A passer-by wouldn’t have noticed anything different in the room, but Grantaire could have listed the imperceptible changes in the posture of his friends at Marie’s words. He shrugged non-committedly, slumping even more on the soft sofa against Musichetta’s side. 

“You know, my dear sister, I lost the count of the young grisettes writing me with the hope to receive my attention,” he explained with a large smirk eliciting numerous laughs from the others. 

“Oh yes, all the brothels in Paris have closed in mourning when they discovered you were going to be out of town for more than a month,” jested Bahorel with a friendly smack on Grantaire’s knee. 

“Why you have to be so lewd, there are children in the house,” protested Feuilly slapping his friend on the arm.

“And there are ladies in the room,” stressed Marius nervously. 

“I share quarters with Chetta and I can assure you, she has no problem with this kind of talk,” replied Joly joyful lying his arm across his mistress’ shoulders. 

“And Louison works in a café, she probably hears far worse every day,” added Courfeyrac gaining an annoyed look from the young waitress. 

“And I’m an actress.
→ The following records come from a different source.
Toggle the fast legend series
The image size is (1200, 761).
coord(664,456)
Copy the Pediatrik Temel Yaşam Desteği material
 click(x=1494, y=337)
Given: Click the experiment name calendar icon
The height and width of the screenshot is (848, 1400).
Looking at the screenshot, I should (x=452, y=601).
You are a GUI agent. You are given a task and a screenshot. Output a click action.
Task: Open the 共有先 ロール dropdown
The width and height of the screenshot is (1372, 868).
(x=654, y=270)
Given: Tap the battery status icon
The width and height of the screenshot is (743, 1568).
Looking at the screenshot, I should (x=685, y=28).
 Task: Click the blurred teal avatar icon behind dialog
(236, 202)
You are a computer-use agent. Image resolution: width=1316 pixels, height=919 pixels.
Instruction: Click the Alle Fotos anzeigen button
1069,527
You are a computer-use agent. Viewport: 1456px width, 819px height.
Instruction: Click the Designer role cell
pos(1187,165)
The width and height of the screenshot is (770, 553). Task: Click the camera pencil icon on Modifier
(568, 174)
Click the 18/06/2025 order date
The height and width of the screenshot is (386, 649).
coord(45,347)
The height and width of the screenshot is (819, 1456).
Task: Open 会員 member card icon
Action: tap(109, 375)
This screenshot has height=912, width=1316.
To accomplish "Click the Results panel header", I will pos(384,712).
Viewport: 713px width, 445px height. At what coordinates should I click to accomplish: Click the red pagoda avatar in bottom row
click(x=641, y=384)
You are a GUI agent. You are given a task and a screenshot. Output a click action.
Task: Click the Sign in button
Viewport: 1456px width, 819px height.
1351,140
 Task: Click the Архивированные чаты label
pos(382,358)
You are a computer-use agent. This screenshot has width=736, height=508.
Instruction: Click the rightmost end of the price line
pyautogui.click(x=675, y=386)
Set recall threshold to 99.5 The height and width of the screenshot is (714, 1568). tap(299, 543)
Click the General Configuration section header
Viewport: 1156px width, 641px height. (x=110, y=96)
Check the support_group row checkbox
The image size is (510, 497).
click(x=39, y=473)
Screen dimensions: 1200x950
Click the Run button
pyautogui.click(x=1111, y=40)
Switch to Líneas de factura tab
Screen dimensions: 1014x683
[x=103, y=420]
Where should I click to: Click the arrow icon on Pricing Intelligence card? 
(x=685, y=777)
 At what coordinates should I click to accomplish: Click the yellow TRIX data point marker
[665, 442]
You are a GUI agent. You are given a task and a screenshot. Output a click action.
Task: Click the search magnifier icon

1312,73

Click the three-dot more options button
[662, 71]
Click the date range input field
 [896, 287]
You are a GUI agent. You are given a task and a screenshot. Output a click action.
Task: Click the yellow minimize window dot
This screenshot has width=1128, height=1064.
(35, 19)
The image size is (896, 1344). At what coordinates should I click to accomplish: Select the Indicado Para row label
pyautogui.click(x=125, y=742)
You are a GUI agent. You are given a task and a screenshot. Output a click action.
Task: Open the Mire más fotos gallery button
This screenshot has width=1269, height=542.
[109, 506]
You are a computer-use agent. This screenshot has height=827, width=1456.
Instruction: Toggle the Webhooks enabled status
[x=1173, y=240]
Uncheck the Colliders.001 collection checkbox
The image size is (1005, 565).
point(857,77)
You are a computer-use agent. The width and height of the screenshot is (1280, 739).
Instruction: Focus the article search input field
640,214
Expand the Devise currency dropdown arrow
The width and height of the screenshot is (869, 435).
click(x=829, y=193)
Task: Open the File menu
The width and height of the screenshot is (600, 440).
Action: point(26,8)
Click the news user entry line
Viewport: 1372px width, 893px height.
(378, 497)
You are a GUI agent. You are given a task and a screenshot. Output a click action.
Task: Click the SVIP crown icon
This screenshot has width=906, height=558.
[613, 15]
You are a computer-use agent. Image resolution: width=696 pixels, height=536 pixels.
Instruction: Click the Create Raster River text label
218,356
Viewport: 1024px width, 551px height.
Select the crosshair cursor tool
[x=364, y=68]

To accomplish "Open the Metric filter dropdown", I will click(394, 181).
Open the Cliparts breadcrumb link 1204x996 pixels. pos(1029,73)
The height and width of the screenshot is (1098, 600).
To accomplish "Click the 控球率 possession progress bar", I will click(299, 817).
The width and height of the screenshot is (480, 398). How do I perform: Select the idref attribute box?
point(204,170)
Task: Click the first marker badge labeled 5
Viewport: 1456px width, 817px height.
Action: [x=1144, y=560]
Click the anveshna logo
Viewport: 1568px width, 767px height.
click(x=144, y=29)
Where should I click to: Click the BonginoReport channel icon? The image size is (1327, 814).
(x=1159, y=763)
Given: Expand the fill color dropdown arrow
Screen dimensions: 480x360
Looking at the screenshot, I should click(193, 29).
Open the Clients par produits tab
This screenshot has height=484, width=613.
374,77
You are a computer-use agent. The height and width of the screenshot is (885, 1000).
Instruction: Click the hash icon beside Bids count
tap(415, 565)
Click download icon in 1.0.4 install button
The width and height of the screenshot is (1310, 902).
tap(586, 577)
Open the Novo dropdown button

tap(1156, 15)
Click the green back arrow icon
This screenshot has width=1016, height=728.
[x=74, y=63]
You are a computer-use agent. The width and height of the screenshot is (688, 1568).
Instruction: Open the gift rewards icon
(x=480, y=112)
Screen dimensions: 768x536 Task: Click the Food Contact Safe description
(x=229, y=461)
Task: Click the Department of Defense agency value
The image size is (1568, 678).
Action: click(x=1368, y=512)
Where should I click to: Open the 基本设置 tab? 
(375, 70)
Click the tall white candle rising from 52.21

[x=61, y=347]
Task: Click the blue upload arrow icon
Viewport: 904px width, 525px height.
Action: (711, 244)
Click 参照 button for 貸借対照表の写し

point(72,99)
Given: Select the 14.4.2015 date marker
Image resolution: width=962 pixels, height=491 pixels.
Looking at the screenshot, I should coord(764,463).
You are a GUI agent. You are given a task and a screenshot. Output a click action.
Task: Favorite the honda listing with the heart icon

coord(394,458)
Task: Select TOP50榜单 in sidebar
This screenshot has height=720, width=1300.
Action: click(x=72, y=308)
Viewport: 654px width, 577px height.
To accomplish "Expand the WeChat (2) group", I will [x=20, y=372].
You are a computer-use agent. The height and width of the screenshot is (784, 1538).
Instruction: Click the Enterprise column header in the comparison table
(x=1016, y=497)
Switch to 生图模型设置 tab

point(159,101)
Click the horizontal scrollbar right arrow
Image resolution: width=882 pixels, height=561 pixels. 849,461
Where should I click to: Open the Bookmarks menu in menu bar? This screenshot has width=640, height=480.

Believe me, there is no group of people as bad-mouthed as actors,” concluded Marie with an earthy laugh and Grantaire drew a sigh of relief, the game had been abandoned for the moment, Marie being more interested in jokes about theatre’s workers and the anecdotes from Louison’s work at the café than her brother’s sentimental life. 

Grantaire gave himself the authorization to relax against Musichetta’s side trying to concentrate on the cheerful voices of his friends instead of the weariness he felt in his bones. 

“At the end of this debacle you really ought to gift your sister a trip to the baths, she looks terrible,” murmured Chetta in his ear. He spared a glance towards Marie who was laughing wholeheartedly at one of Bossuet’s almost too lewd jocks: her blond curls were a little ruffled and there were dark circles under her green eyes, but nothing more than every other member of the family was going through those days. 

“Marie’s tough, she’ll be fine,” he whispered back moving his stare back where it had been glued to another set of blonde curls. 

“I’m not talking about Marie,” Musichetta replied and with a subtle movement of her shoulders, she directed his gaze towards the living room’s door where Lizi was resting against the frame, one hand around a steaming cup and the other massaging her temples. 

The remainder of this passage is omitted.